Born in Philadelphia to a minister and a "Christian feminist mother, Cynthia Delores Nottage was the tenth of eleven children. She attended Temple University and the University of Pennsylvania-Wharton School. In 1951, she married William "Bill" Tucker, a Philadelphia real estate agent, and worked in real estate and insurance sales early in her career.
She participated in the 1965 march in Selma, Alabama, and raised funds for the NAACP. Tucker inspired her home state to appoint more women judges and more women and African Americans to boards and commissions than ever before. She also led the effort to make Pennsylvania one of the first states to pass the Equal Rights Amendment. As Chief of Elections of Pennsylvania, she led voter registration by mail and reduced the voting age from 21 to 18.
In 1971 Tucker became the first Black woman Secretary of State, serving Pennsylvania until 1977. During this time, she instituted the first Commission on the Status of Women. In 1991, she also founded the Bethune-DuBois Institute, Inc. to promote the cultural development of Black youth through scholarships and educational programs. Dr. Tucker launched, and published, Vital Issues: The Journal of African American Speeches; an acknowledgment of its launching was inserted into the Congressional Record by then-Congressman William H. Gray.

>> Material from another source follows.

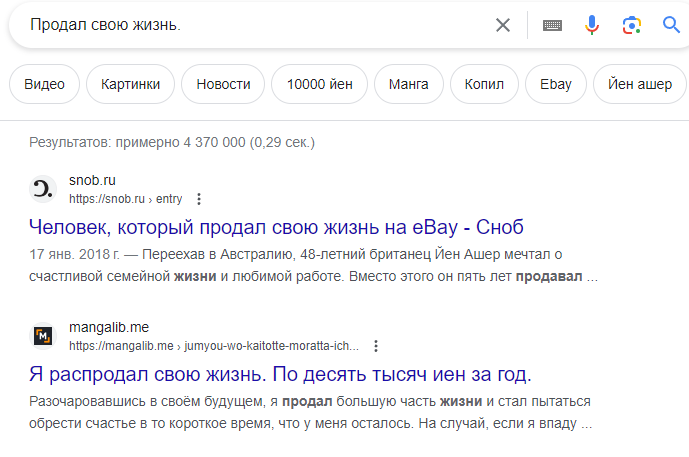Click the mangalib.me site favicon

point(43,336)

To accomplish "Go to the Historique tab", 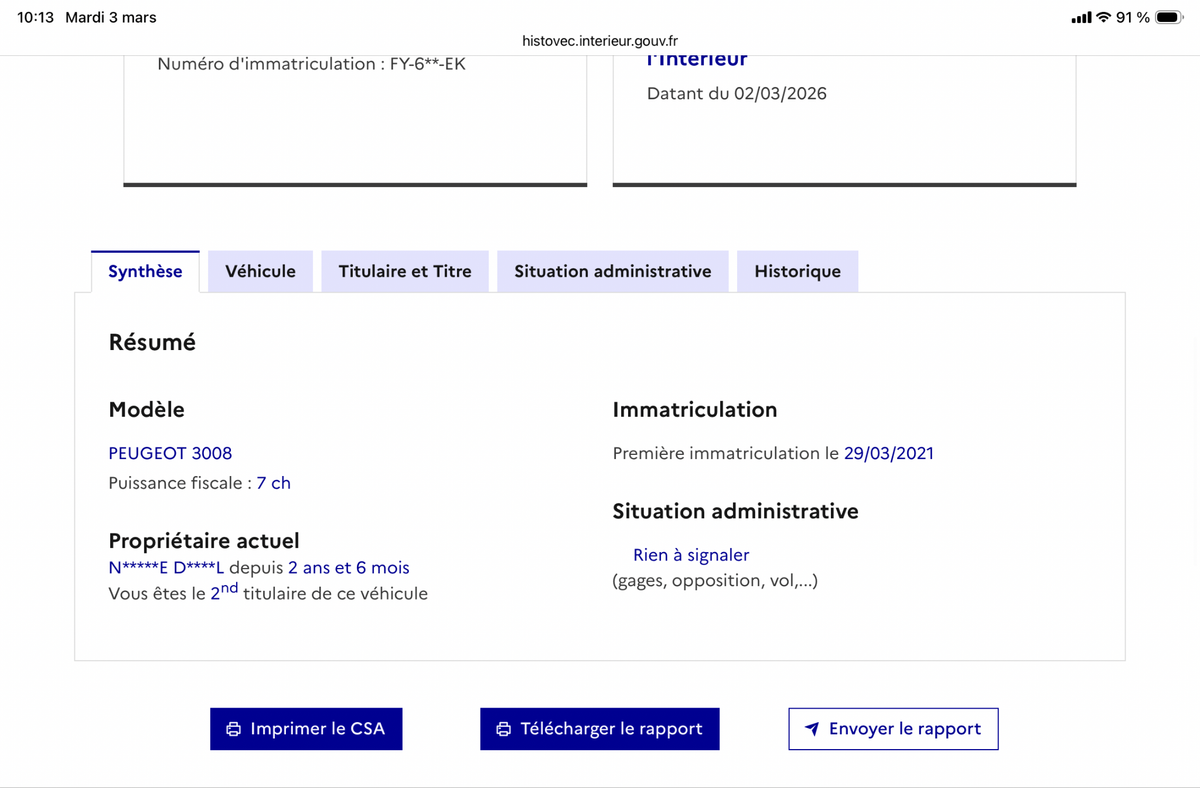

Dr. Tucker was also a member of Alpha Kappa Alpha Sorority, Inc. She was the founding chair in 1984 of the National Political Congress of Black Women. She succeeded Shirley Chisholm as national chair of the organization, now called the National Congress of Black Women, in 1992.
As Chair, Dr. Tucker led the fight to include suffrage leader Sojourner Truth in the unfinished "portrait monument" at the Capitol, which depicted only white suffrage leaders. Through her efforts, legislation to accomplish this mission was introduced by Rep. Major Owens and Sen. Hillary Rodham Clinton. Dr. Tucker dedicated much of the last few years of her life to removing sexually explicit lyrics from rap and hip-hop tracks, citing a concern that the lyrics were misogynistic and threatened the moral foundation of the Black community.

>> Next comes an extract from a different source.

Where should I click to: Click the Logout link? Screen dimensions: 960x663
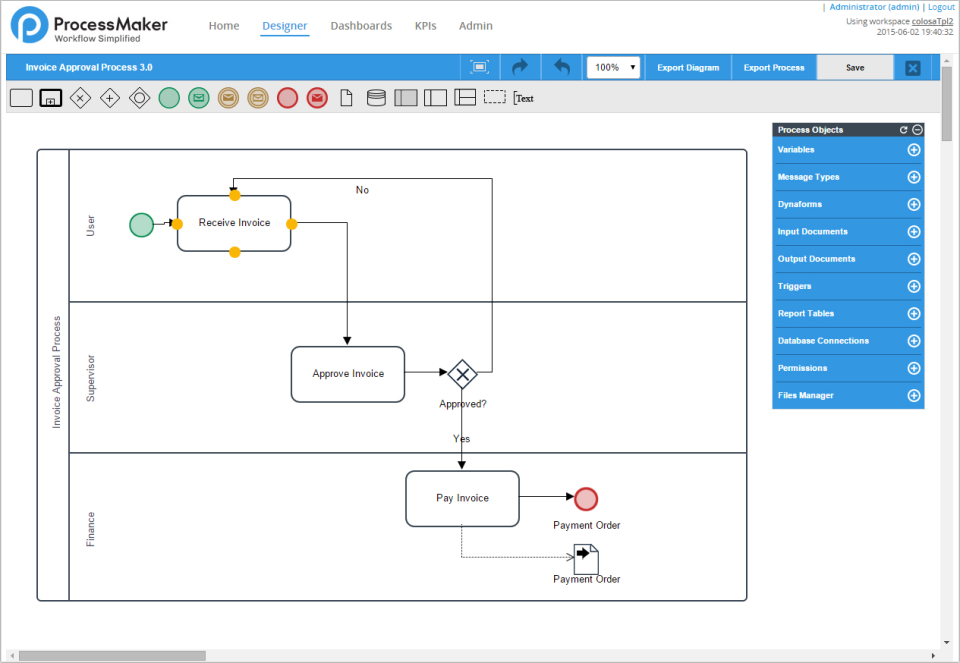click(940, 6)

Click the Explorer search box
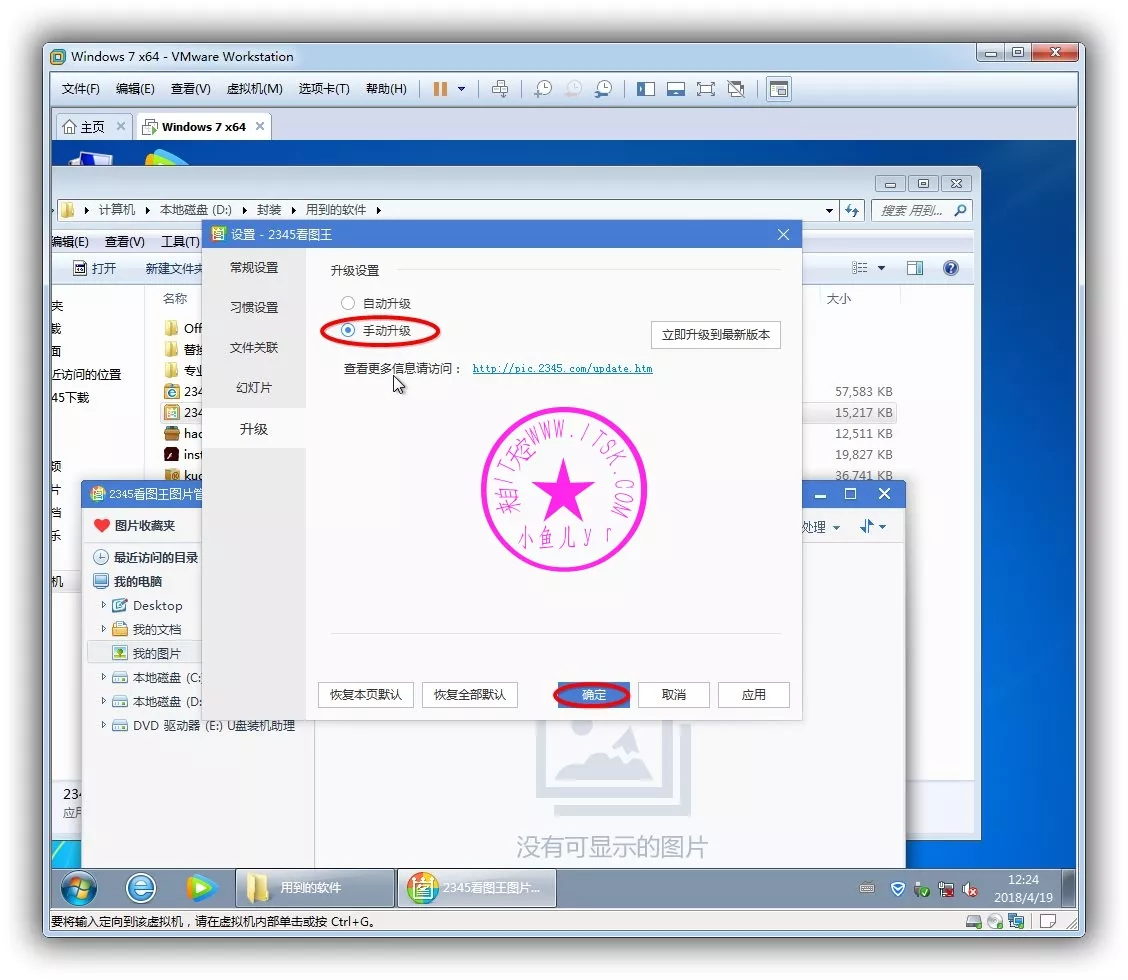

Called "narrow-minded" by some rappers who often called her out in their lyrics, Dr. Tucker picketed stores that sold rap music and bought stock in labels like Sony, Time Warner, and others to protest hip-hop at their shareholders' meetings. She also fought against the NAACP's decision to nominate late rapper Tupac Shakur for one of its Image Awards. She filed a $10 million lawsuit against his estate for comments that the rapper made in his song "How Do U Want It?" on the album All Eyez on Me. This case was eventually dismissed.
Dr. Tucker died on October 12, 2005, at Suburban Woods Health Center in Norristown, Pennsylvania at the age of 78. In April 2006, a state historical marker honoring Tucker was unveiled in a ceremony at the State Museum of Pennsylvania by Governor Edward G. Rendell. In addition, it was announced that the North Building adjacent to the State Capitol Building will be renamed the Secretary C. Delores Tucker Building. The state marker is to be installed outside the entrance to the newly named building.